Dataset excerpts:
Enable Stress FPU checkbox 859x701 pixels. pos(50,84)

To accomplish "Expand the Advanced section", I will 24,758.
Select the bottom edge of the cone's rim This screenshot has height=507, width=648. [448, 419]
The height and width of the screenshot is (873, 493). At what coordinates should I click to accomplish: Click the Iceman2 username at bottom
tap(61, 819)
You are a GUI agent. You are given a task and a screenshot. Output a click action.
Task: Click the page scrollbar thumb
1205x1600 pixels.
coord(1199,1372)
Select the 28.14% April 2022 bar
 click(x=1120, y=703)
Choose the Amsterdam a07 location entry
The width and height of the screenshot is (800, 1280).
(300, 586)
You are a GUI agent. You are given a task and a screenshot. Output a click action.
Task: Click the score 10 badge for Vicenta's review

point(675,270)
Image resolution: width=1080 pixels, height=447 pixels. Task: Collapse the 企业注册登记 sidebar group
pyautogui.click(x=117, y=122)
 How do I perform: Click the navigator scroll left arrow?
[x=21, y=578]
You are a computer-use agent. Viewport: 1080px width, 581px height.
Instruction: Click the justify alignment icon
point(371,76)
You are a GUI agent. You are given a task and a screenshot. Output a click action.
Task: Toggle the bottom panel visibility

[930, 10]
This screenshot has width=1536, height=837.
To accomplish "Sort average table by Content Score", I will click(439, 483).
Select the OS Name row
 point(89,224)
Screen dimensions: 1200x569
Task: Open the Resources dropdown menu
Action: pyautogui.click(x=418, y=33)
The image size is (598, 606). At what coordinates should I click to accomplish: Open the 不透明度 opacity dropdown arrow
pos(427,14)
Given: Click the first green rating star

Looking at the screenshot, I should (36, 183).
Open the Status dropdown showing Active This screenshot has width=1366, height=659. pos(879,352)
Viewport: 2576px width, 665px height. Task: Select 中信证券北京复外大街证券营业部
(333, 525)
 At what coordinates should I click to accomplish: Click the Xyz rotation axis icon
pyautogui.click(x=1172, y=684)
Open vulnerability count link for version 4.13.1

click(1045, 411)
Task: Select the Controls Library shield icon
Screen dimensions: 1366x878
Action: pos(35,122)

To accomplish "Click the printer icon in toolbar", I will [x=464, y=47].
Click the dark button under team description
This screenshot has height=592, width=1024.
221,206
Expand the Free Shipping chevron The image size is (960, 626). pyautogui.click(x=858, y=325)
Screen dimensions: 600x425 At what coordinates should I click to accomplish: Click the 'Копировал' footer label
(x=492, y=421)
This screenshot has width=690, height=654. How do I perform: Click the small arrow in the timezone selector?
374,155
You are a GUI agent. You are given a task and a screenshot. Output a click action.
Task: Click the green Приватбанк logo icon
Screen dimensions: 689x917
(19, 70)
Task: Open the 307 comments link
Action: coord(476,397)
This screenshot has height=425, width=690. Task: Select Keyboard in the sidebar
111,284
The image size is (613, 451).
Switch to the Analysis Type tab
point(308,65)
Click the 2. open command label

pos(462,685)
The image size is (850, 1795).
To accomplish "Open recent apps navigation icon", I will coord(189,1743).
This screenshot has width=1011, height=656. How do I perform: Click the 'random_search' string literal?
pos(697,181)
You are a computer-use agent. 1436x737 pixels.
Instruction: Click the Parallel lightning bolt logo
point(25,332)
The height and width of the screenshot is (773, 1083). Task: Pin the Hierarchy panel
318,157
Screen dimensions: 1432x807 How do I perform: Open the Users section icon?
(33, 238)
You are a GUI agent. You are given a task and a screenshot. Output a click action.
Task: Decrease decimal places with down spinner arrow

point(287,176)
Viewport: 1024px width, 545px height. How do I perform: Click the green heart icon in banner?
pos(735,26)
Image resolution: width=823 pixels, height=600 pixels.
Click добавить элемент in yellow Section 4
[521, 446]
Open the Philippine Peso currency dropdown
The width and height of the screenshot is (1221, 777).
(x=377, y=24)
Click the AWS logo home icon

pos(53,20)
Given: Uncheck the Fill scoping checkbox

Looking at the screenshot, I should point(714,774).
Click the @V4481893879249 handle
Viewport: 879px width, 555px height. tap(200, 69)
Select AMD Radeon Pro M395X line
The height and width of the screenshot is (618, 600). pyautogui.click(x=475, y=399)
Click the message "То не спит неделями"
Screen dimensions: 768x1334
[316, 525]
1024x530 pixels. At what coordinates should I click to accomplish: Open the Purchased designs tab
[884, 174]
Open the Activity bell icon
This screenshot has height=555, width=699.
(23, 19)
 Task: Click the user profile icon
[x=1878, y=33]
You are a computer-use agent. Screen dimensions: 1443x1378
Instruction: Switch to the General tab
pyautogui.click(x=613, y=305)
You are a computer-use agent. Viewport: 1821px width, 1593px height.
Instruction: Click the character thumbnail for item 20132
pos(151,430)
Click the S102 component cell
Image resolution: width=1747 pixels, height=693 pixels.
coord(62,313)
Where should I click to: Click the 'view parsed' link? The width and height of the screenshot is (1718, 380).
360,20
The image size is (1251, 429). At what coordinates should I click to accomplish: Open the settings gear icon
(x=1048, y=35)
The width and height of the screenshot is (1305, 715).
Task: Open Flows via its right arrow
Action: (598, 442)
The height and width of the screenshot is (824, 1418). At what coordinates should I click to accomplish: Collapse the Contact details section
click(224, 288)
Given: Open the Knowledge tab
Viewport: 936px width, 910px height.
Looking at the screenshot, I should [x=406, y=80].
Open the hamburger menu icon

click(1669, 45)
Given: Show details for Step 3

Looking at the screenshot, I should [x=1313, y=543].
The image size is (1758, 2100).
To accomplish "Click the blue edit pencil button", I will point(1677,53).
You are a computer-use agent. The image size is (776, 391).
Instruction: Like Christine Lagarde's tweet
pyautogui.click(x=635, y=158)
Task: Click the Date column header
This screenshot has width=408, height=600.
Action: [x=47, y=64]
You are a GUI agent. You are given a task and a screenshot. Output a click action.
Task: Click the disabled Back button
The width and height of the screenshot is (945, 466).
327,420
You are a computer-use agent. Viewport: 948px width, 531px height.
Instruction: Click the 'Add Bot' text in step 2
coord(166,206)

== WHAT YOU NEED TO DO ==
Which lines of the data include the string "Expand"? Copy each of them.

== TASK ANSWER ==
To accomplish "Expand the Advanced section", I will 24,758.
Expand the Free Shipping chevron The image size is (960, 626). pyautogui.click(x=858, y=325)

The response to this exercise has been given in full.